As I mentioned in a previous post, I will be spending less time in the comments section of this site. In choosing how to allot my hours, I realize that (in addition to working on books) my top priority is to bring you as many recipes as I possibly can.
Because of this, I encourage all of you to network with each other. Feel free to answer as many questions as you like or if you have questions, do not hesitate to jump over to my FAQ page or post them in the forums in hopes that some other helpful reader will step in to guide you toward a satisfying answer.








Laura says
Congratulations on your book! I am excited for you. We survived our dietary changes (6 years ago) by using almond flour for everything (now we use a variety), so I can truly appreciate your work! I will look for your book!
–
Laura
cinnamonquill says
I love a good bran muffin, and am always searching for that elusive ‘perfect’ one. I will give these a try! Congratulations on the book! How exciting; for you, and us!
Alta says
This sounds like the perfect breakfast food! Wow. Yummy!

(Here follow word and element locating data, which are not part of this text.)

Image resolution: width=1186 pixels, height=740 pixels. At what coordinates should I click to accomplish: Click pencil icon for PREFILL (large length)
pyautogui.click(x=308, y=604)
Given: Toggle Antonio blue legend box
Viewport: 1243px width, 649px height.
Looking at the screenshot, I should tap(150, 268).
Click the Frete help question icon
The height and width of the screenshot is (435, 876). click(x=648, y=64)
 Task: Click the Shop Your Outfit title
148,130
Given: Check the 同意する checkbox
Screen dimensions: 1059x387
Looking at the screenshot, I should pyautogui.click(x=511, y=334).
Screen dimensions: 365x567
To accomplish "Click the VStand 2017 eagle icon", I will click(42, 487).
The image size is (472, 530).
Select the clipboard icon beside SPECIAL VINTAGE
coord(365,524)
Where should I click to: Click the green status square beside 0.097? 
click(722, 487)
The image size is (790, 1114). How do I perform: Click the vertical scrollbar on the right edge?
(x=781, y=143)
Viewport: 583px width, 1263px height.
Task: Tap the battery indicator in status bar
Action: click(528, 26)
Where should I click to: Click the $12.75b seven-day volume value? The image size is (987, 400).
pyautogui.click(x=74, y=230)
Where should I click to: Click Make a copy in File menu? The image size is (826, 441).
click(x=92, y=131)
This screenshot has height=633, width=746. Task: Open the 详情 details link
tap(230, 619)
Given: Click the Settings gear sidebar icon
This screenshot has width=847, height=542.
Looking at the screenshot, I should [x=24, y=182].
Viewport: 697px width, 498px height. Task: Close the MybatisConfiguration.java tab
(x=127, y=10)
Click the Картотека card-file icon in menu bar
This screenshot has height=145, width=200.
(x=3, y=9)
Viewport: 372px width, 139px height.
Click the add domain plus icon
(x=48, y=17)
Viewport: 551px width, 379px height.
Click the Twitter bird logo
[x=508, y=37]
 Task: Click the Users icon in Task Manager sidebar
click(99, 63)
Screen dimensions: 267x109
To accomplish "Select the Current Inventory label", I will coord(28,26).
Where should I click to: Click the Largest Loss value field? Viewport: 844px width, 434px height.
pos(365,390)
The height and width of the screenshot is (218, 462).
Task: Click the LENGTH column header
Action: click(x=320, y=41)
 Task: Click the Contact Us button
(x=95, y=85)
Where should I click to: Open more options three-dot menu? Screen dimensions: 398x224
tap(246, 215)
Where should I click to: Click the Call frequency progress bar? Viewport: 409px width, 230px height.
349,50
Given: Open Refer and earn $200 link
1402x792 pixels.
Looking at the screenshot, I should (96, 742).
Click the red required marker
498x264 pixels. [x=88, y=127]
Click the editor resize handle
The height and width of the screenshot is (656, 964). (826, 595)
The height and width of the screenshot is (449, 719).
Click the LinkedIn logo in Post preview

Making of a Montessori Mum says
Your a star!!! Love..simply love these recipes. Cant wait for the book.
(:
Tereza says
You are absoloutely AMAZING!! My blood test results should be back by Wednesday…and if I am indeed celiac I am so going to thank you for all these wonderful recipes!! Keep up the good work!!
Sarah says
can i make these bran muffins if i don’t have a vitamix? any suggestions for alternative methods of emulsifying these ingredients? thanks!!
Lili says
I’ll have to make this muffins for our plane travel next week! I was just thinking what to bring with me/us on a very long flight to Europe, and here it is…. how perfect!!!! By the way, the “Dark Rye” bread was delicious, almost gone!
Thanks!
Rachel says
Why have you changed to olive oil in your baking? Have you tried these with grapeseed oil and you didn’t like how they came out?
Sandra Gillett says
I have not tried this recipe yet but I will when I get back from Natural Foods Market with the blanched almond flour. My experience has been that grapeseed oil and olive oil can be used interchangeably. Someone correct me if I’m wrong. Thank you Elana everything I’ve made from this fabulous site has turned out beautifully.
Bo Abrams says
You are the antidote to when people say. “geez, all you can eat is sawdust”…I have been consistently delighted and inspired by your blog and my taste-testing friends and family have been too.
Thanks!
Stephanie @ glutenfreebynature says
These look delicious, Elana! Loaded with protein and fiber – what a great afternoon snack or perfect for a power-snack while hiking. Can’t wait to try these – thanks :) !
seogreenvillesc says
Elana
I tried making your muffins and substituted egg whites instead of eggs, due to my high cholesterol. It tasted great. Definitely a good alternative.